(Saved entries)

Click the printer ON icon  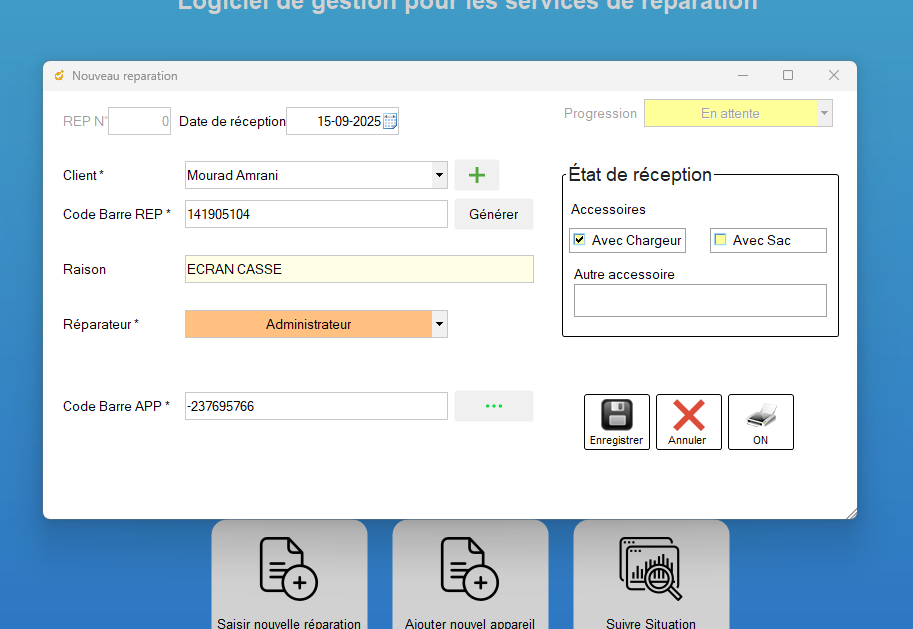click(760, 416)
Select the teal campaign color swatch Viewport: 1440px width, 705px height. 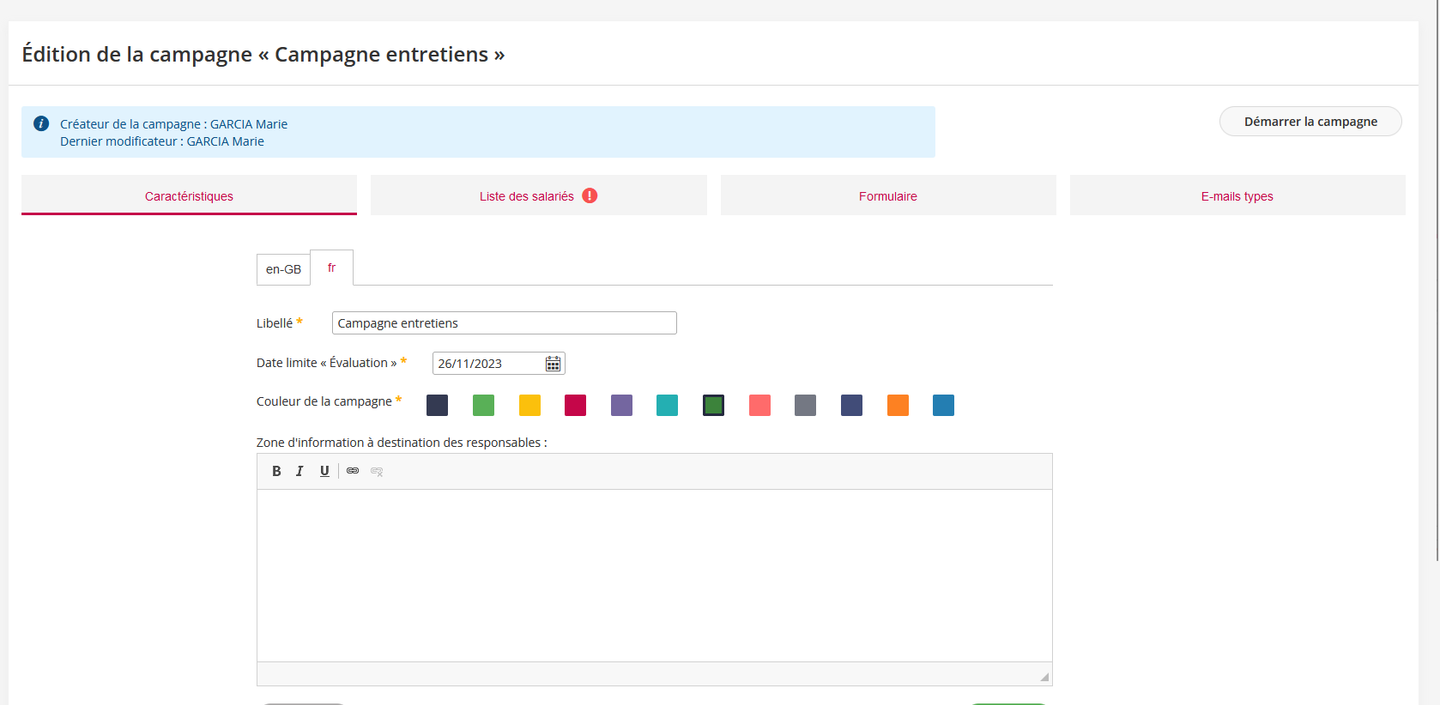point(667,405)
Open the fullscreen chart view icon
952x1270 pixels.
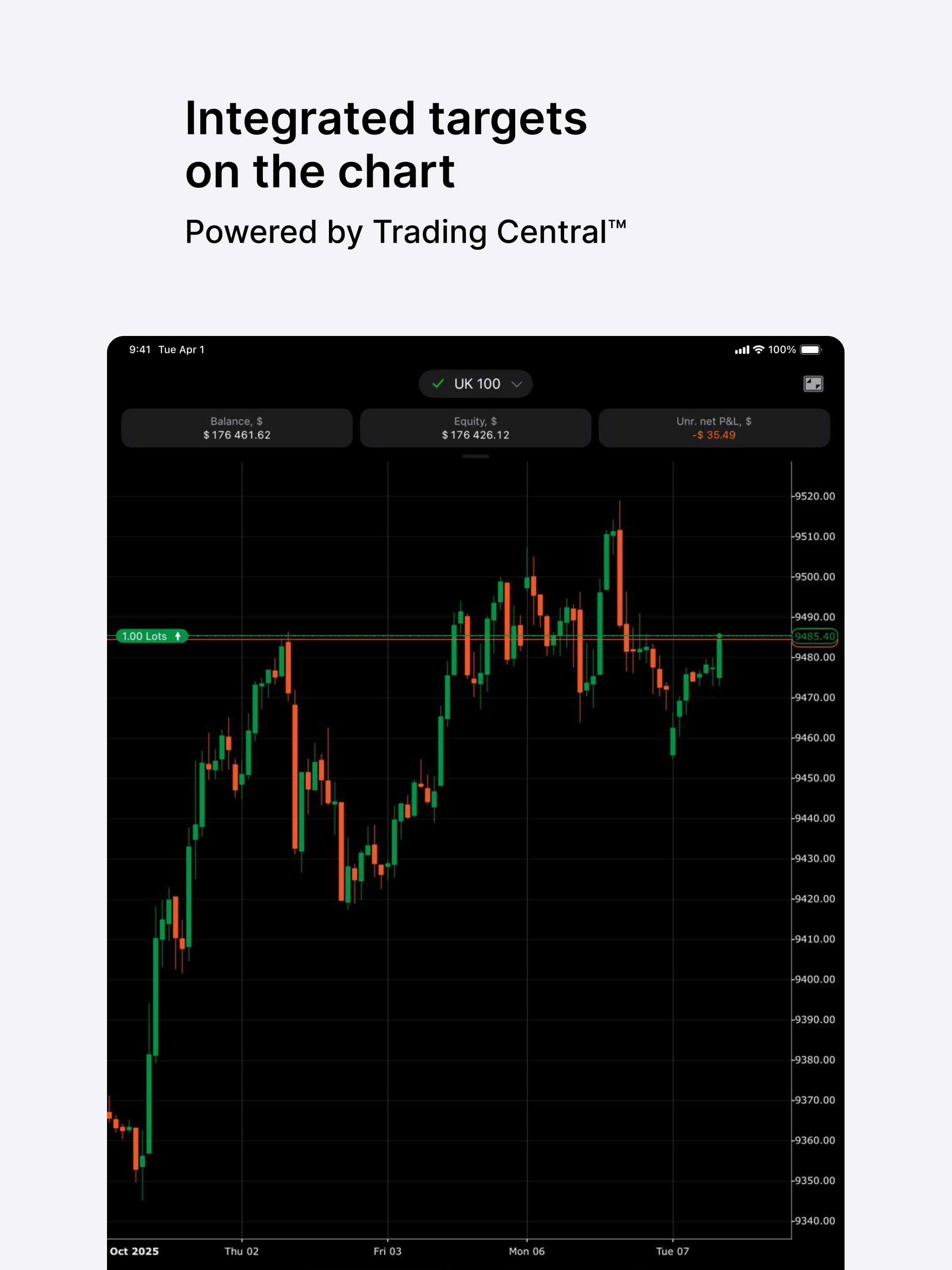click(813, 383)
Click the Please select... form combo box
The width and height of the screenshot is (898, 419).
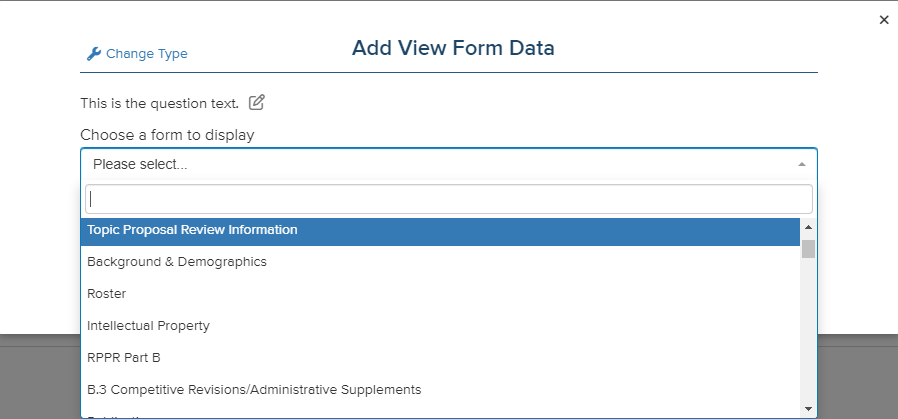click(449, 164)
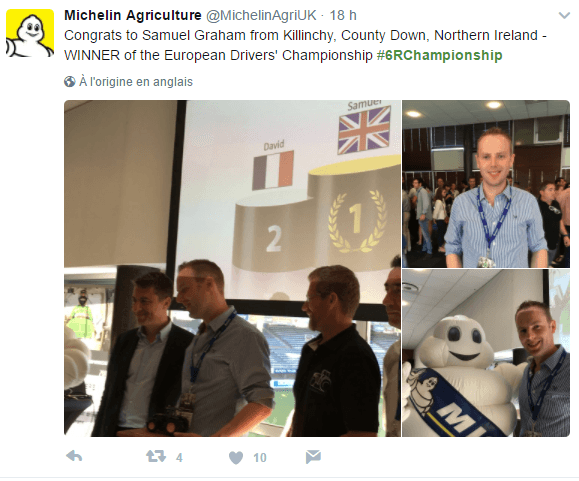Screen dimensions: 579x481
Task: Click Michelin Agriculture account name
Action: [133, 16]

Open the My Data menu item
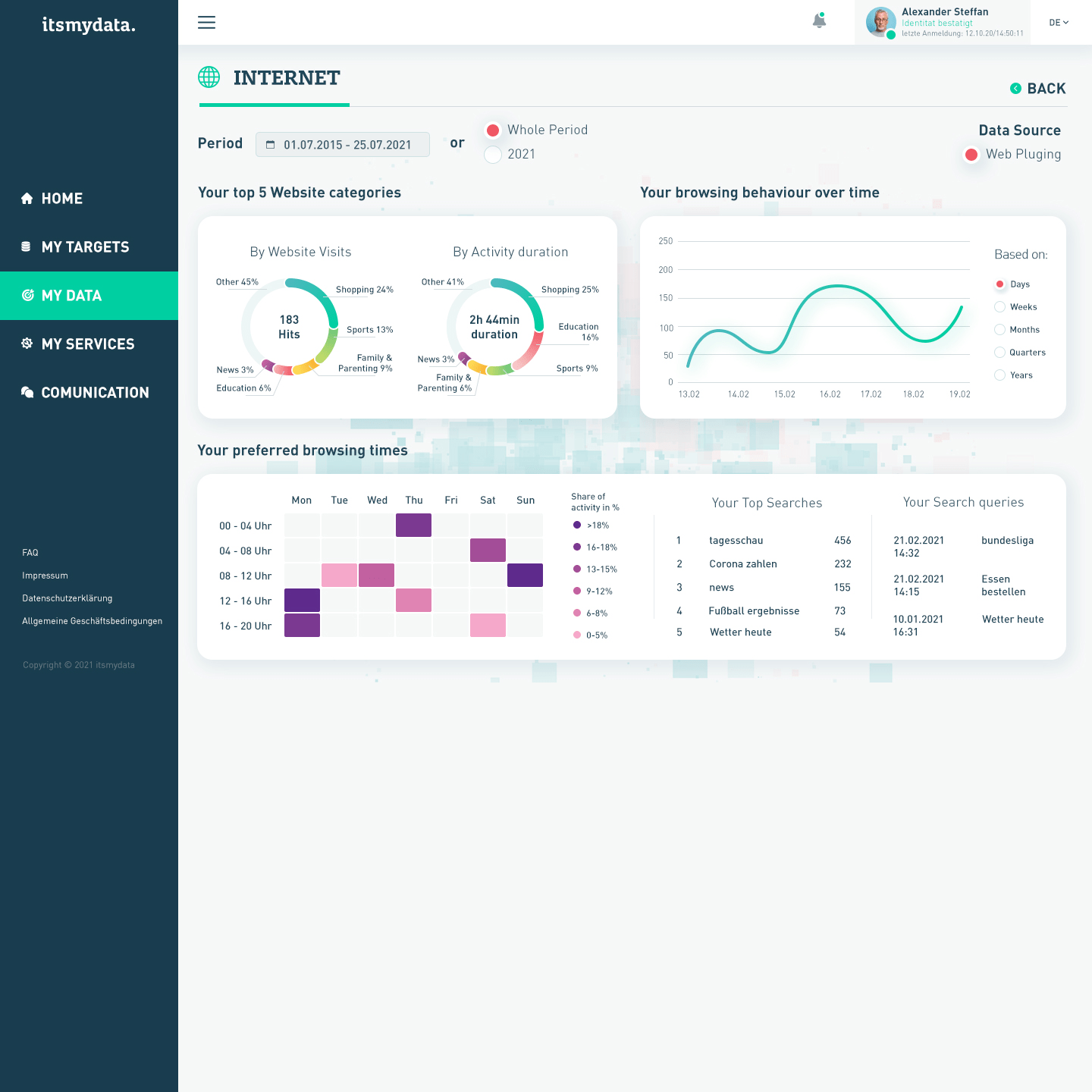pyautogui.click(x=72, y=296)
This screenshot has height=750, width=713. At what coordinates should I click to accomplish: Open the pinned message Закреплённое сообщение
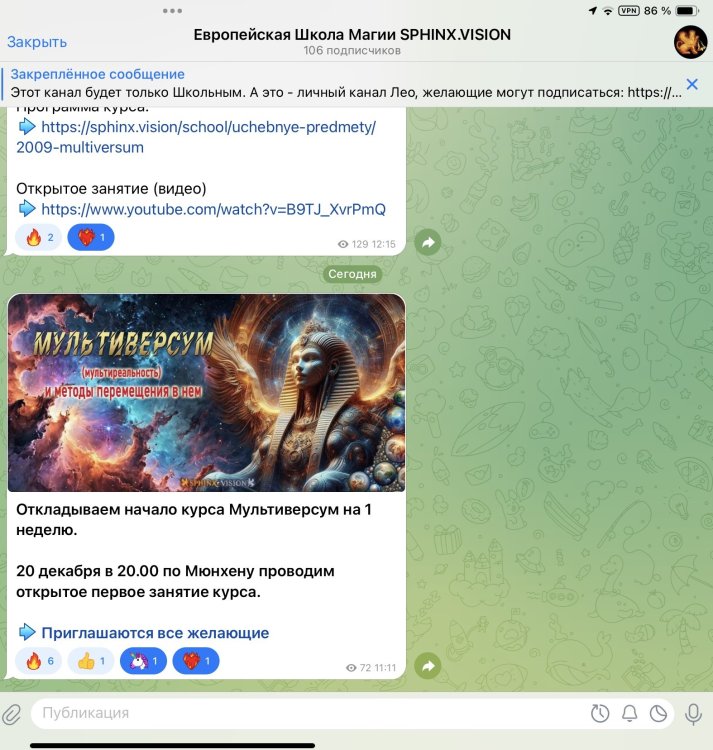340,84

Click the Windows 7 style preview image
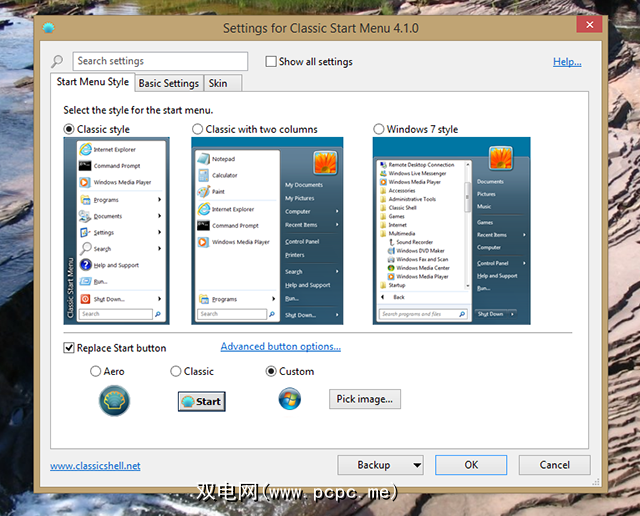449,231
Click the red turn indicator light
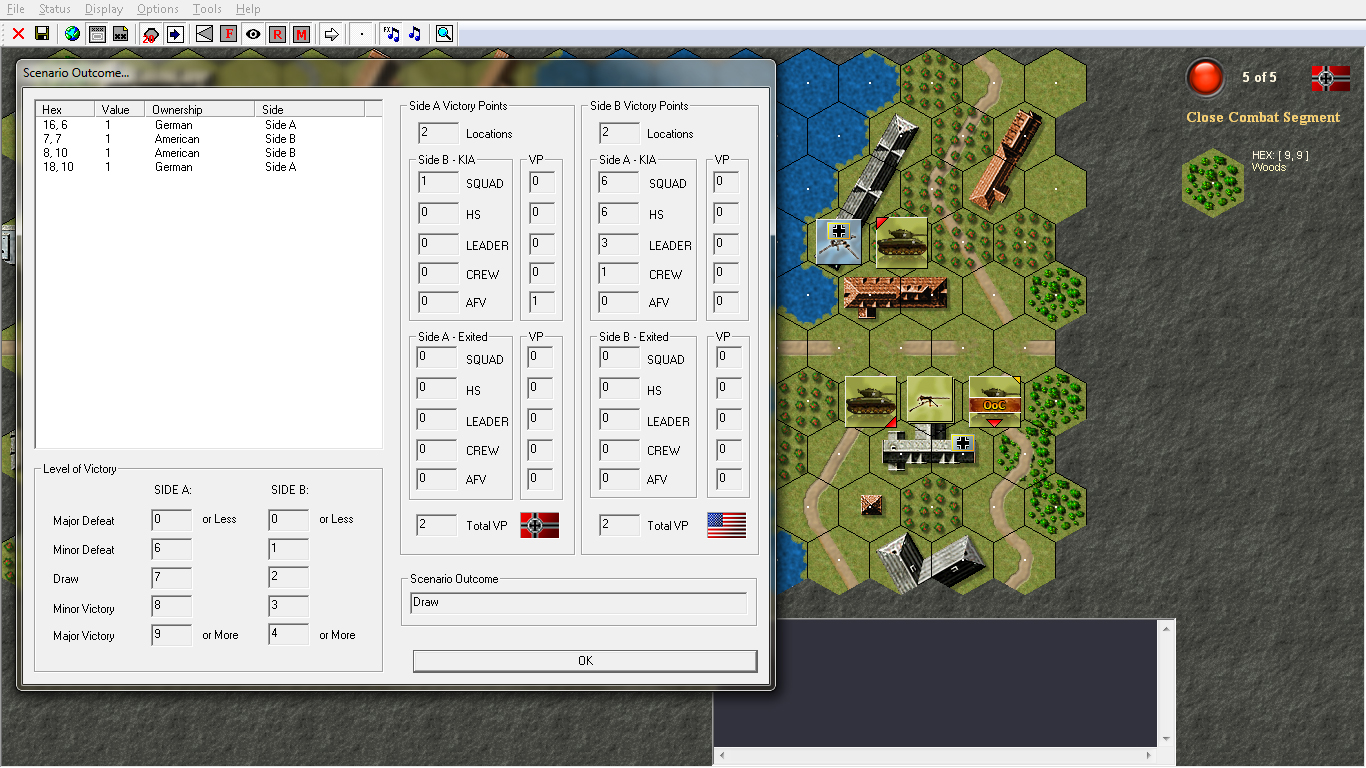This screenshot has height=768, width=1366. tap(1205, 77)
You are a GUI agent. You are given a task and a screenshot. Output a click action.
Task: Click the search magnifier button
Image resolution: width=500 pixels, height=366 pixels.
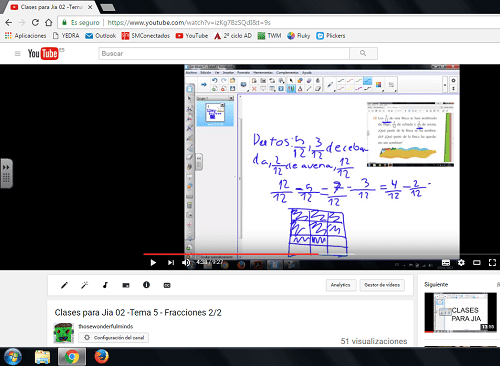point(363,53)
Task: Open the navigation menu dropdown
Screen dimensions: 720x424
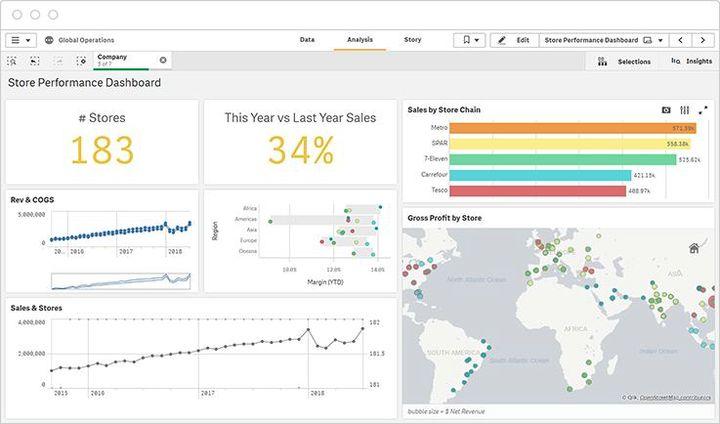Action: [21, 40]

• _WHAT NEEDS TO BE DONE_
Exactly as written, reproduce the lines from the one containing "Open the fullscreen chart view icon" through the last line of the entries above, and leave every picture out.

• _SOLUTION TO THIS TASK_
Open the fullscreen chart view icon
952x1270 pixels.
click(813, 383)
Click the Please select... form combo box
The width and height of the screenshot is (898, 419).
click(449, 164)
Screen dimensions: 579x481
Task: Click Michelin Agriculture account name
Action: [133, 16]

Open the My Data menu item
pyautogui.click(x=72, y=296)
This screenshot has height=750, width=713. At what coordinates should I click to accomplish: Open the pinned message Закреплённое сообщение
340,84

Click the Windows 7 style preview image
449,231
Click the red turn indicator light
This screenshot has height=768, width=1366. tap(1205, 77)
You are a GUI agent. You are given a task and a screenshot. Output a click action.
Task: Click the search magnifier button
Image resolution: width=500 pixels, height=366 pixels.
point(363,53)
Task: Open the navigation menu dropdown
Screen dimensions: 720x424
Action: [21, 40]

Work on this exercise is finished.